• The task: An exact copy of all the data below is needed, without its pictures.

• Records for the task:
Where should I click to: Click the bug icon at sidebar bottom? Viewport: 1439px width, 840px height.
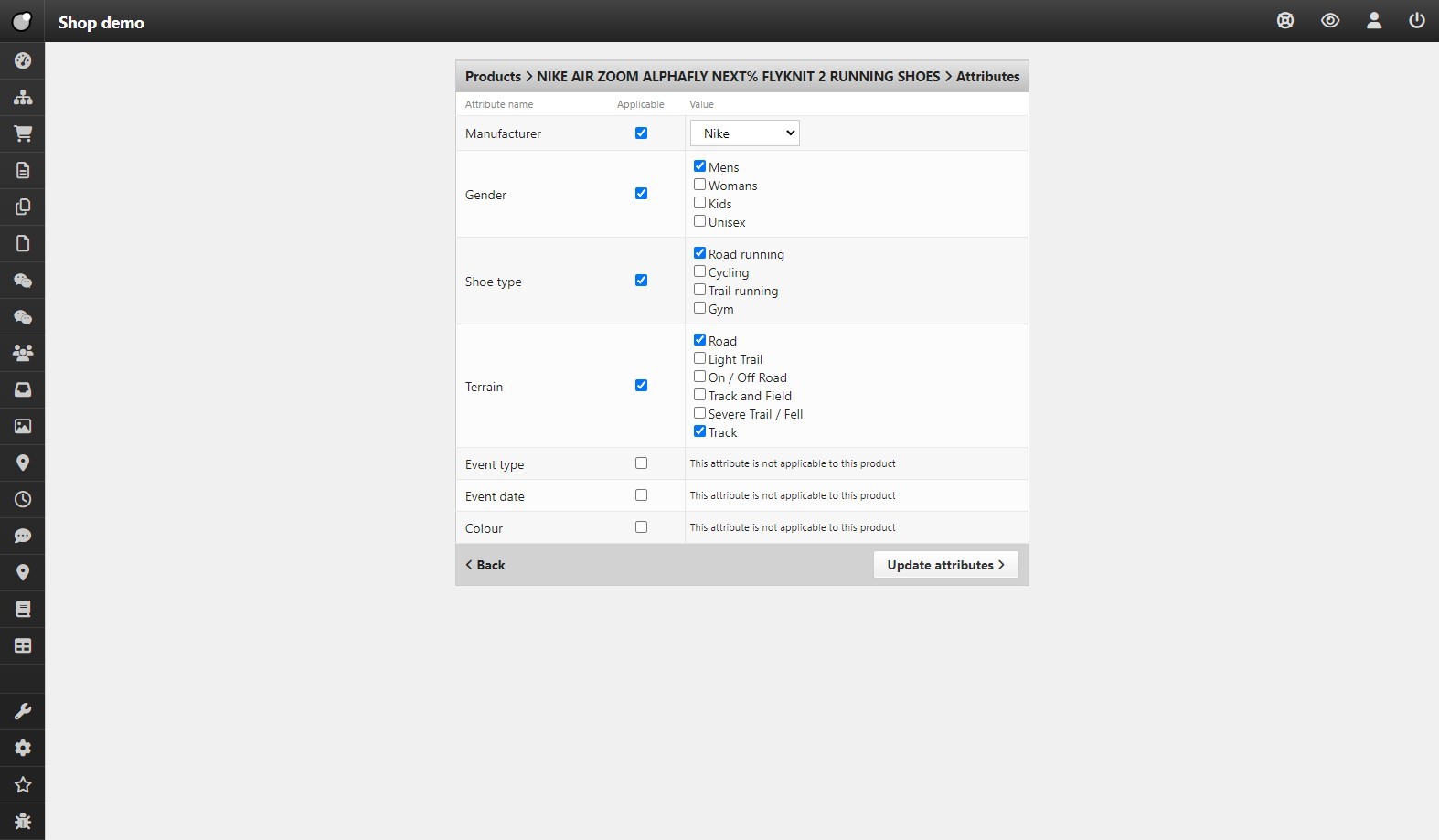tap(23, 821)
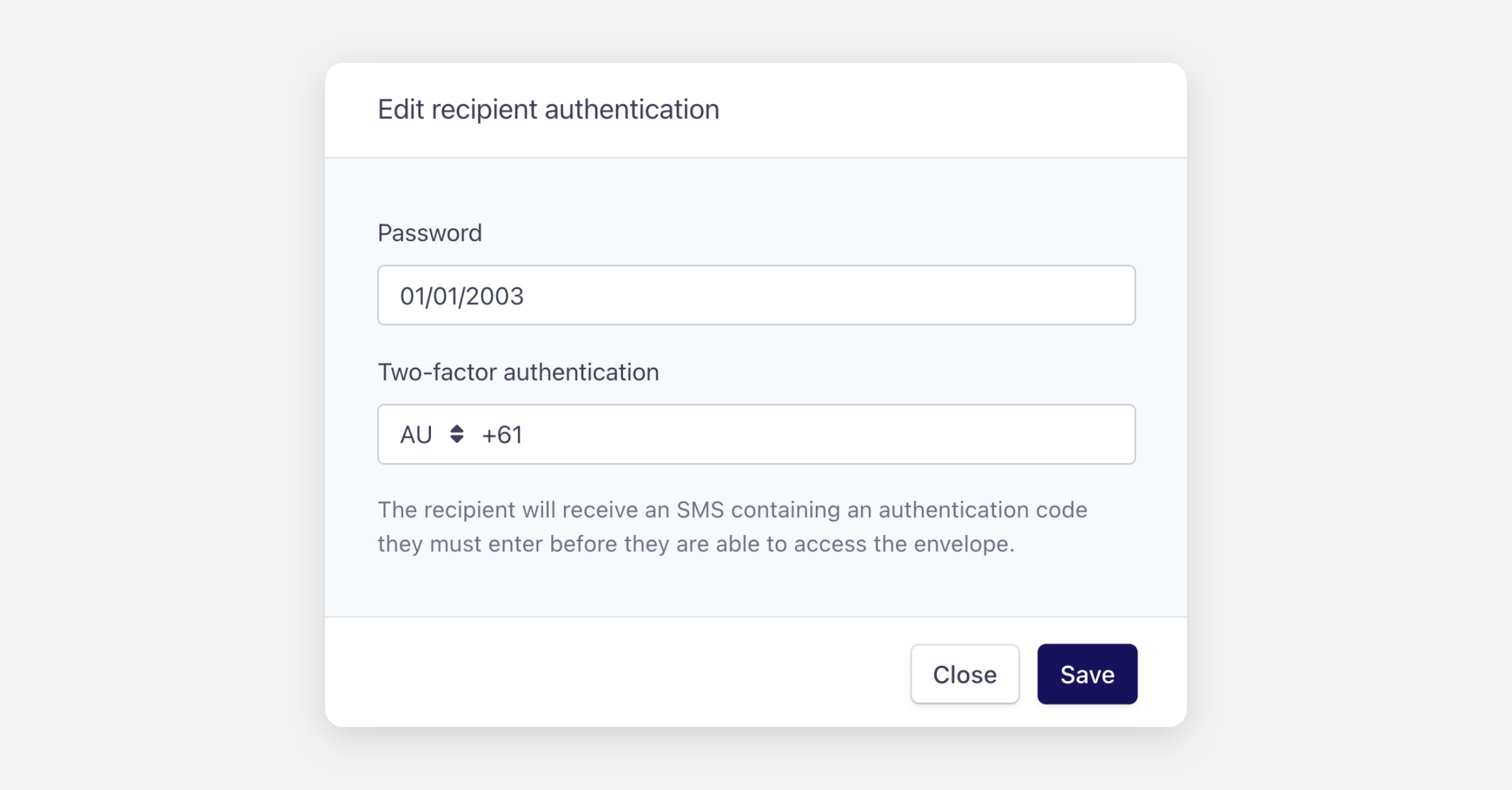
Task: Click the word SMS in helper text
Action: (700, 510)
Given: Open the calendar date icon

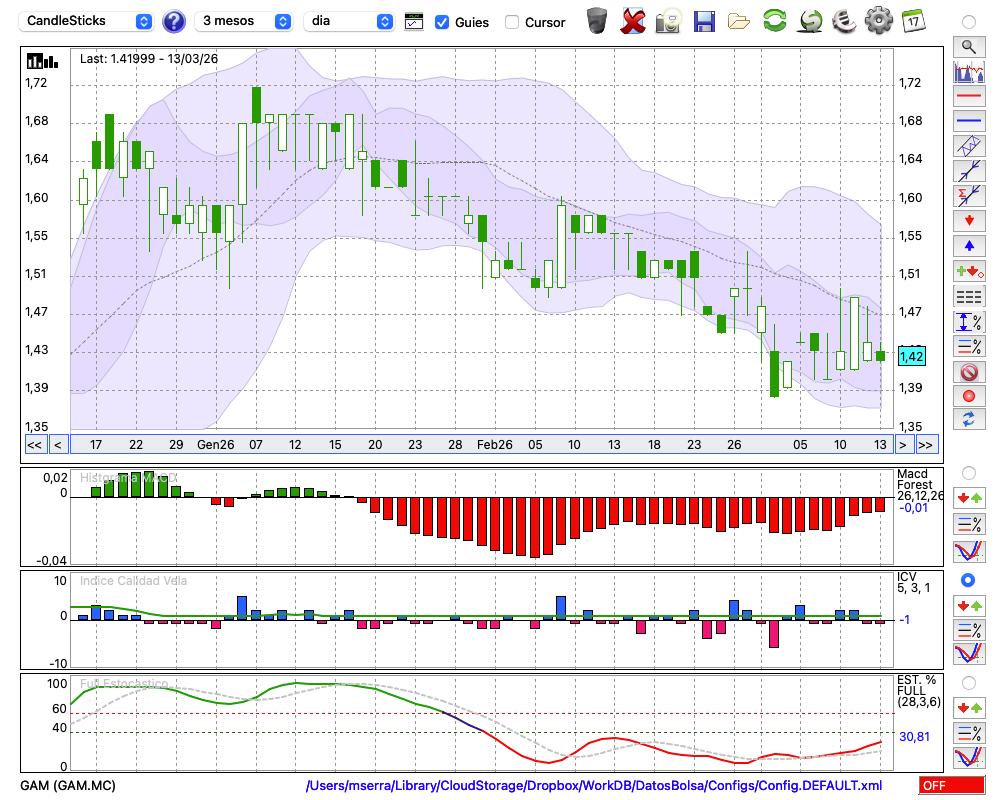Looking at the screenshot, I should coord(913,20).
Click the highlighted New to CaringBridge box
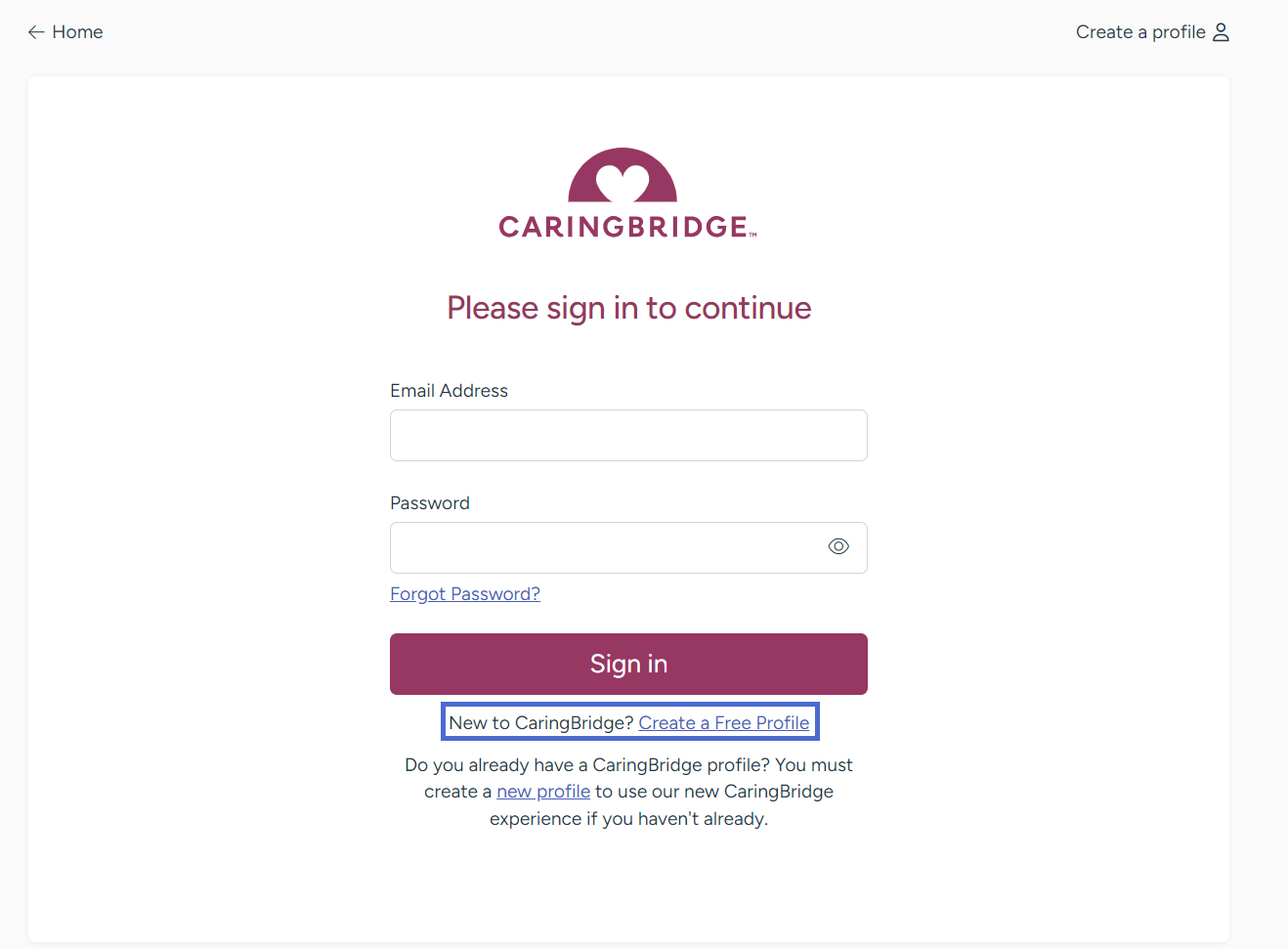The image size is (1288, 949). (628, 721)
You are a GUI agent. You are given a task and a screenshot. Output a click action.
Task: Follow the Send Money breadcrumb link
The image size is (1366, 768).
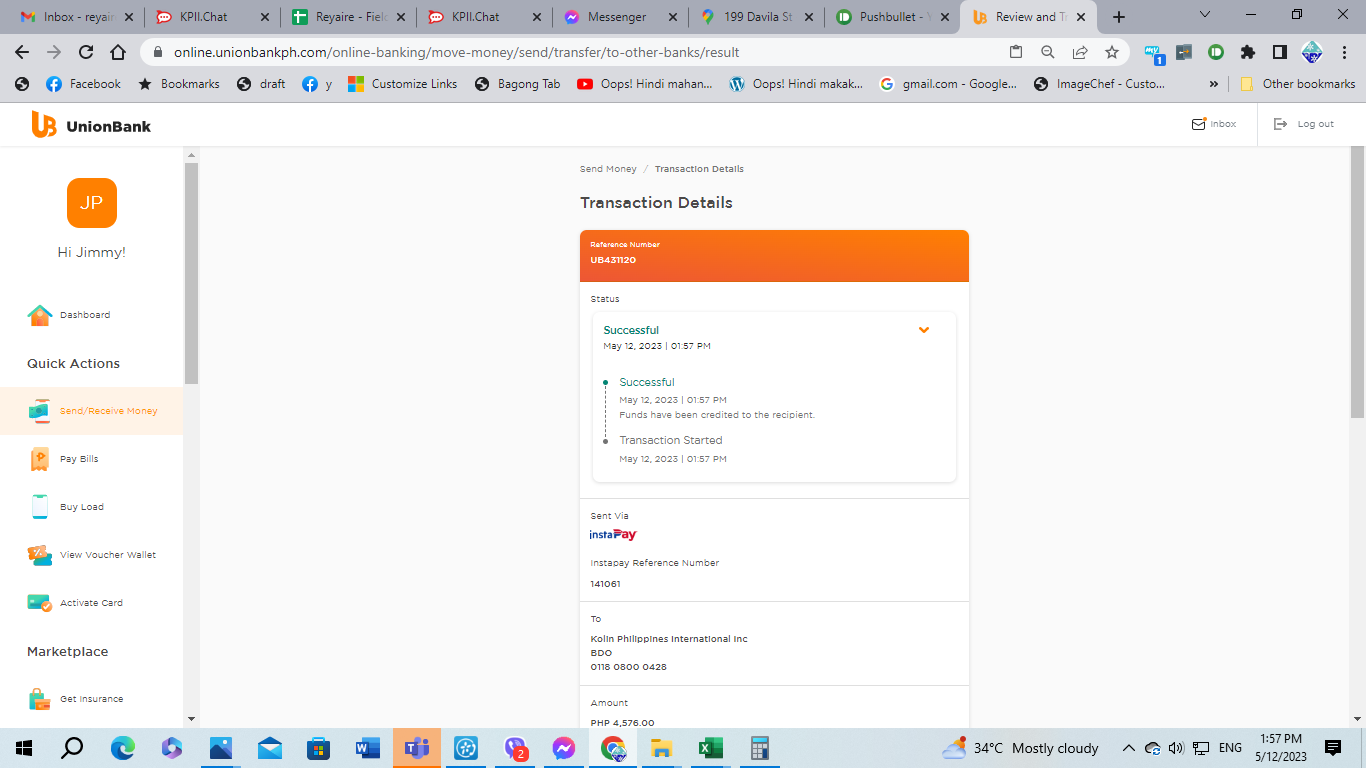[608, 169]

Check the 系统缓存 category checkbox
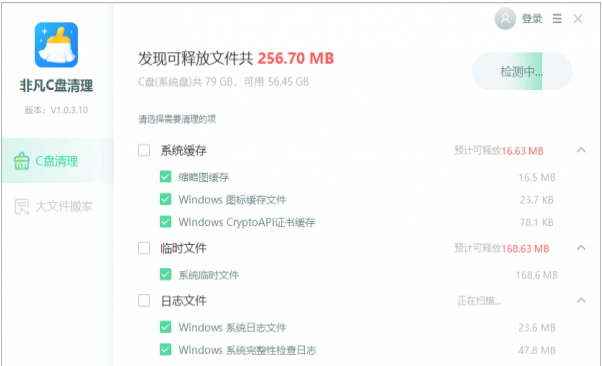point(144,150)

• Answer space:
Where should I click to: Click the bug icon at sidebar bottom? Viewport: 1439px width, 840px height.
tap(23, 821)
Task: Click the word SMS in helper text
Action: (700, 510)
Given: Open the calendar date icon

Looking at the screenshot, I should coord(913,20).
Click the highlighted New to CaringBridge box
The image size is (1288, 949). (628, 721)
You are a GUI agent. You are given a task and a screenshot. Output a click action.
Task: Follow the Send Money breadcrumb link
The image size is (1366, 768).
[608, 169]

Check the 系统缓存 category checkbox
point(144,150)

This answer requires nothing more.